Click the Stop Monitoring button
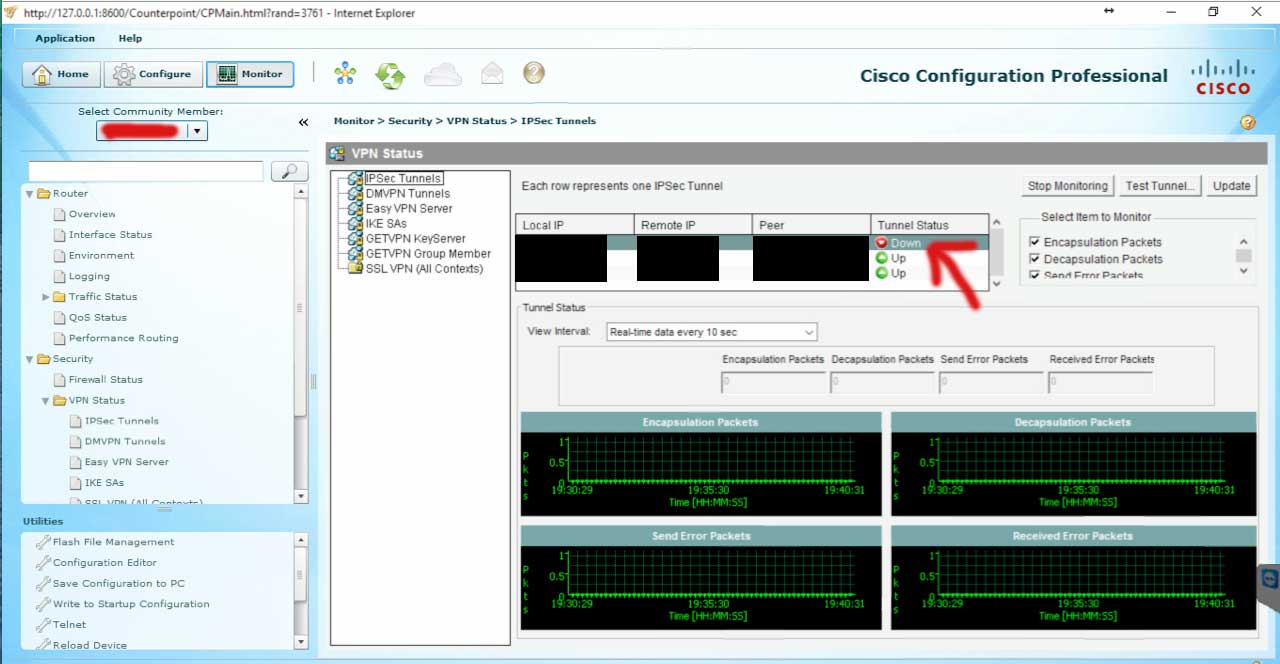Viewport: 1280px width, 664px height. (1068, 186)
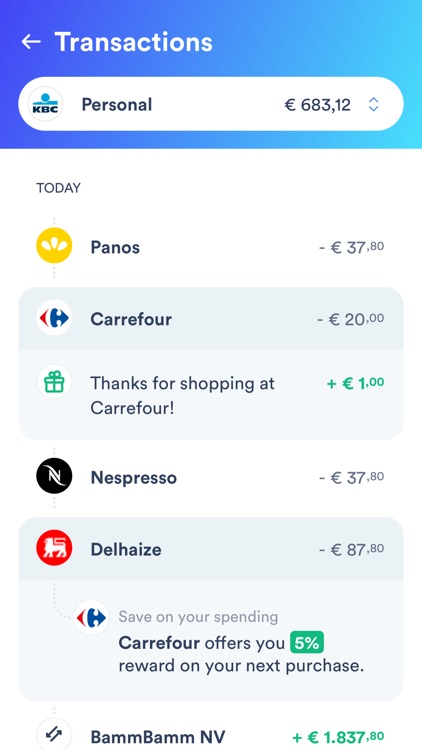
Task: Tap the green gift reward icon
Action: [x=54, y=382]
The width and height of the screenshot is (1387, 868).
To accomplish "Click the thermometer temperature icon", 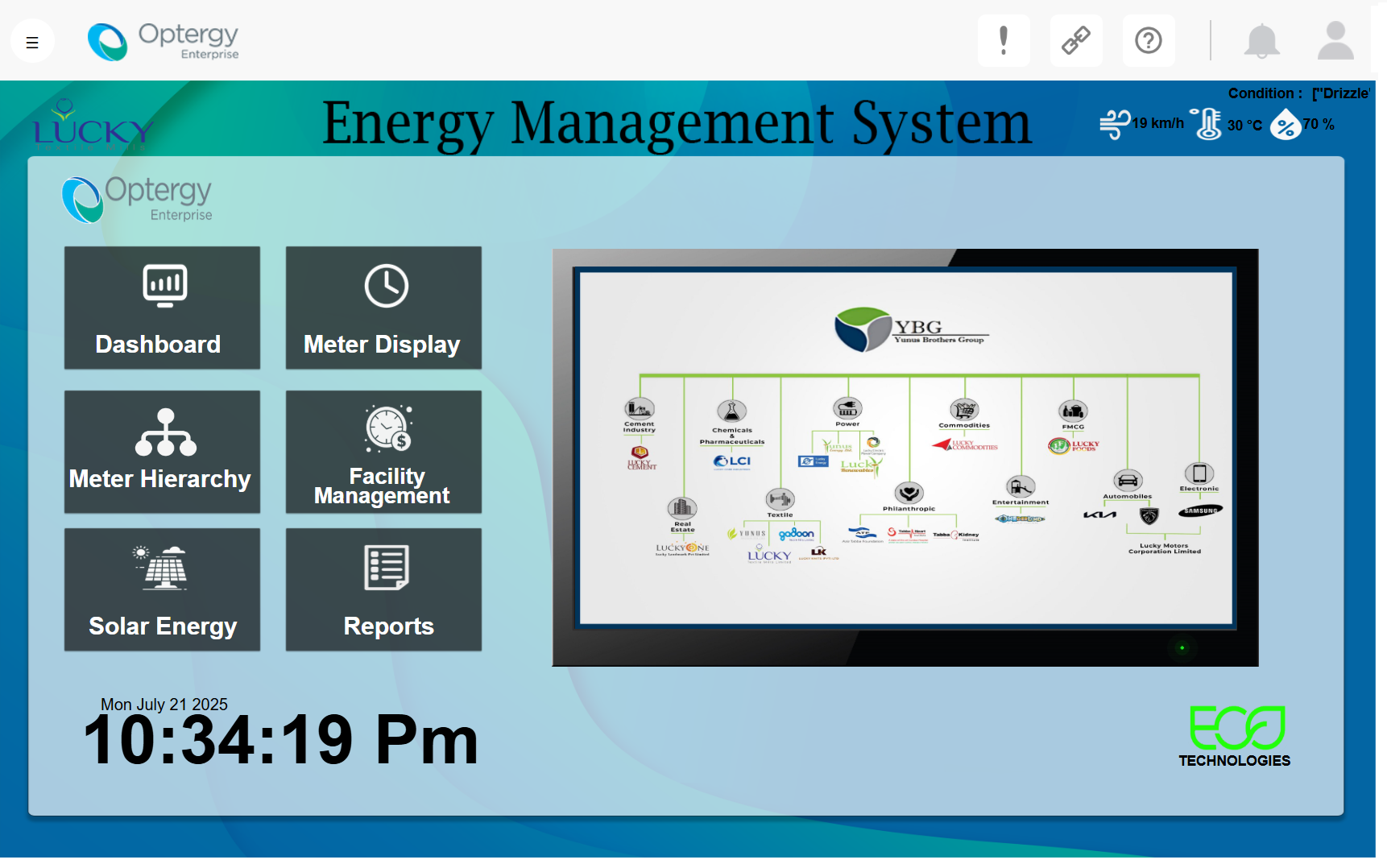I will click(1207, 124).
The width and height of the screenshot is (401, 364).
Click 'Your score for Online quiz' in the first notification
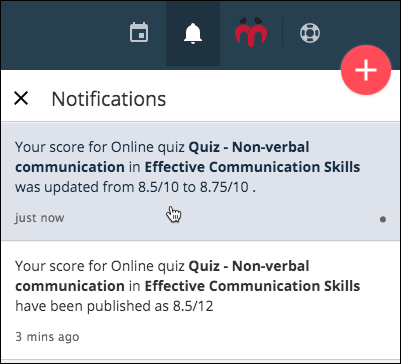[100, 147]
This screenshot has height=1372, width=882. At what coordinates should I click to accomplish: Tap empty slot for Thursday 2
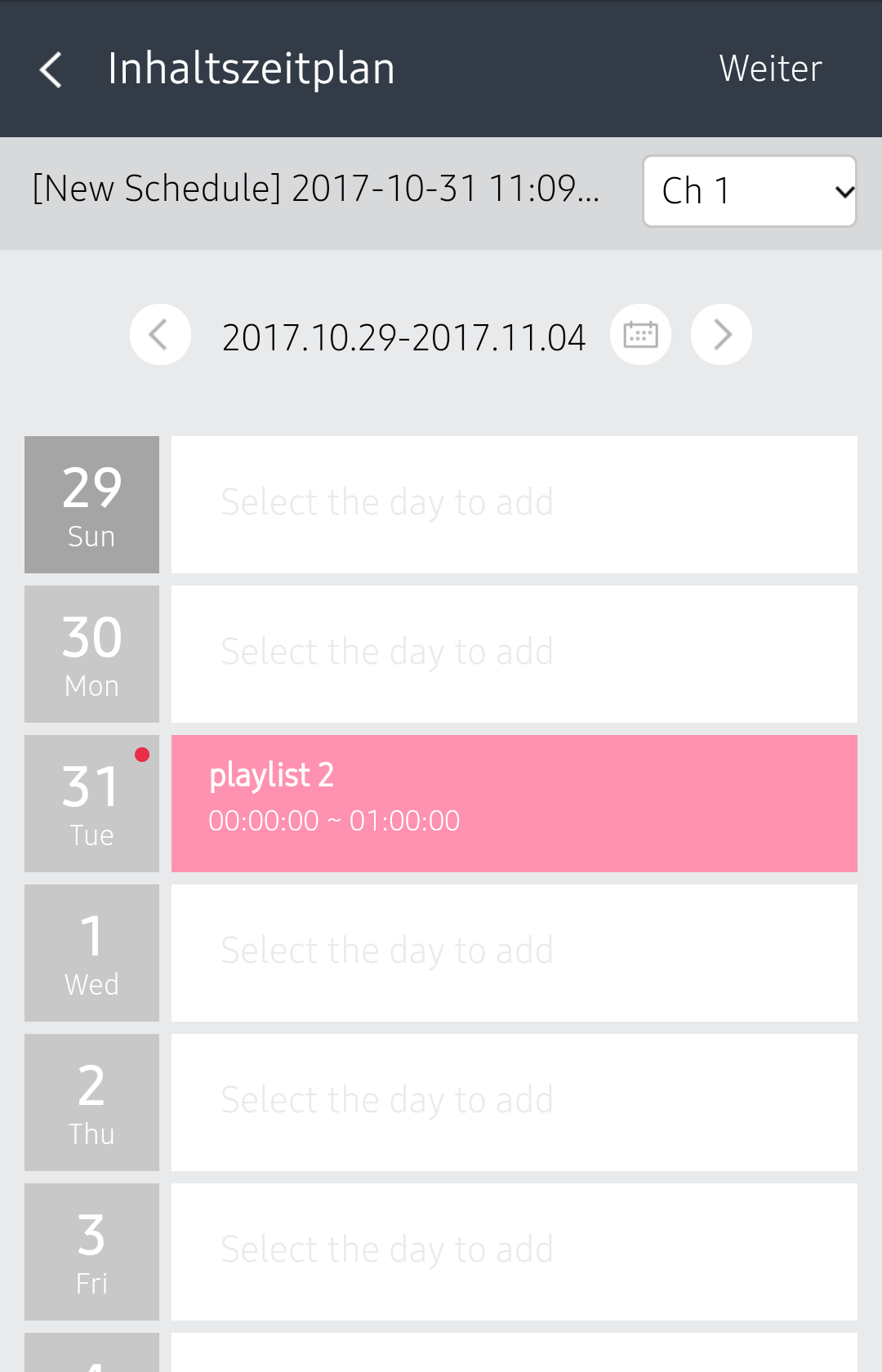514,1102
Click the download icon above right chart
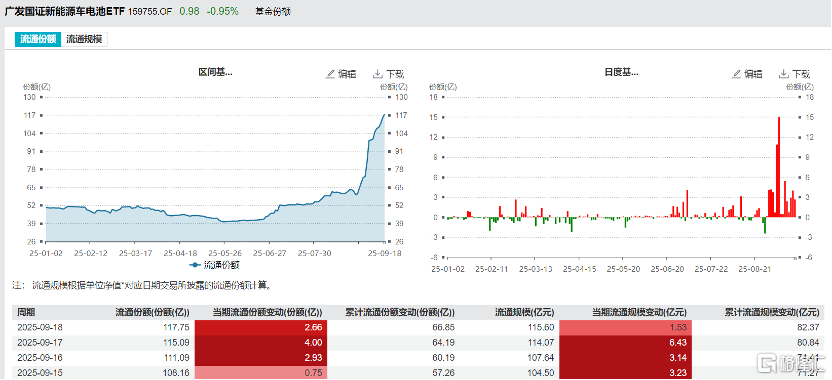 (783, 74)
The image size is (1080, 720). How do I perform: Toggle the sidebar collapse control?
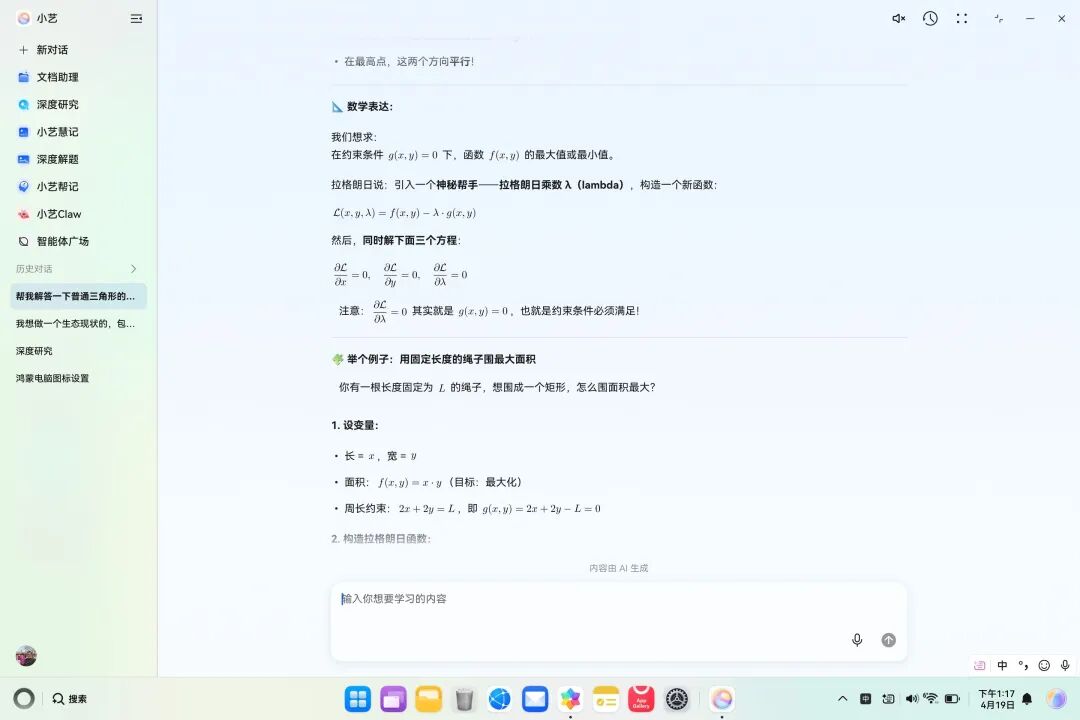click(x=135, y=18)
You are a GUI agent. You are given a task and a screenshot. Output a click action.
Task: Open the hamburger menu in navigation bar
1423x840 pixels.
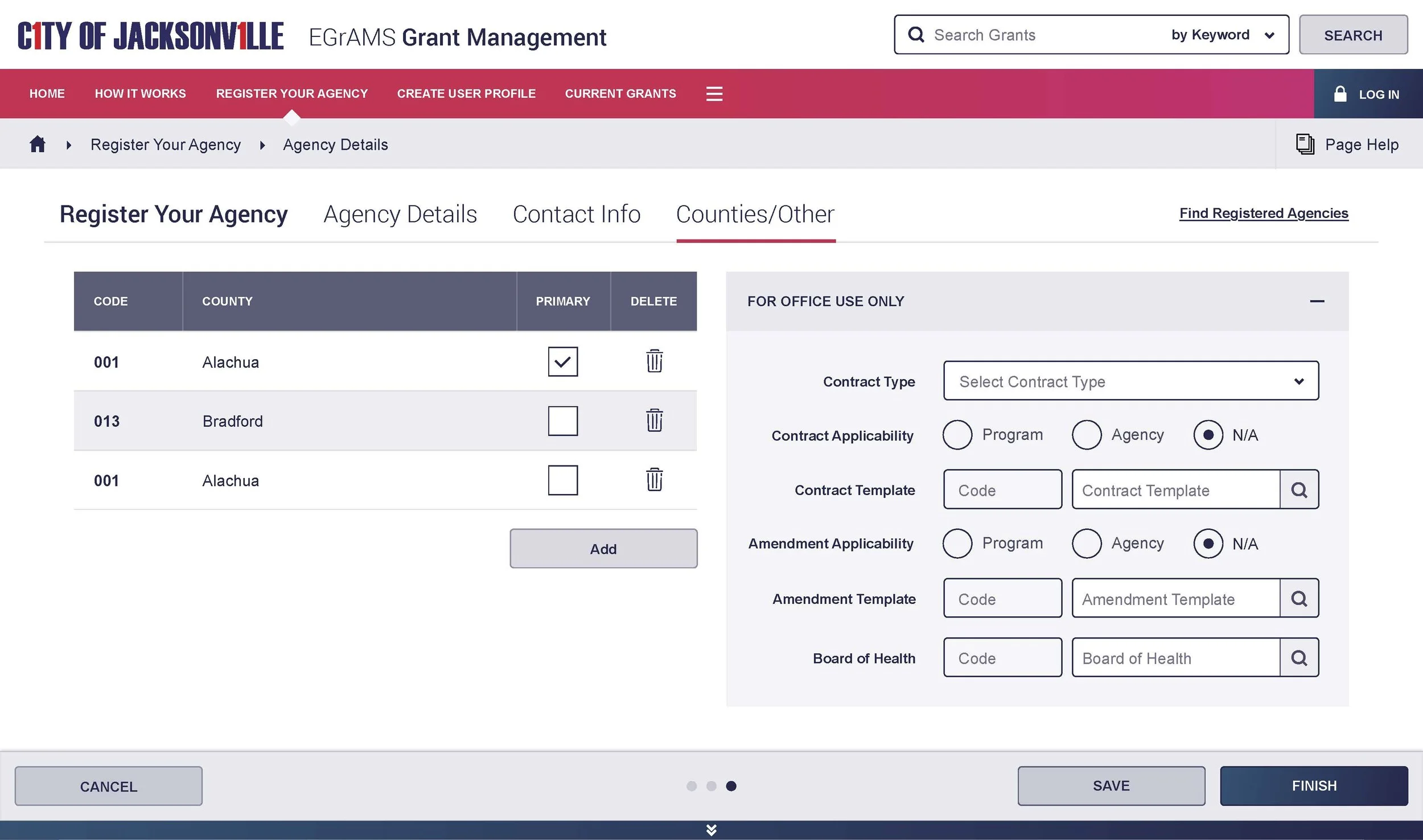point(714,94)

DIRECTIVE
Render the stretch of entries from the line containing "Click the download icon above right chart" through the line containing "click(x=135, y=18)" as a numbered list, skipping blank lines. Leave the pictures out.

CORRECT RESULT
1. Click the download icon above right chart
2.  (783, 74)
3. The image size is (1080, 720). How do I perform: Toggle the sidebar collapse control?
4. click(x=135, y=18)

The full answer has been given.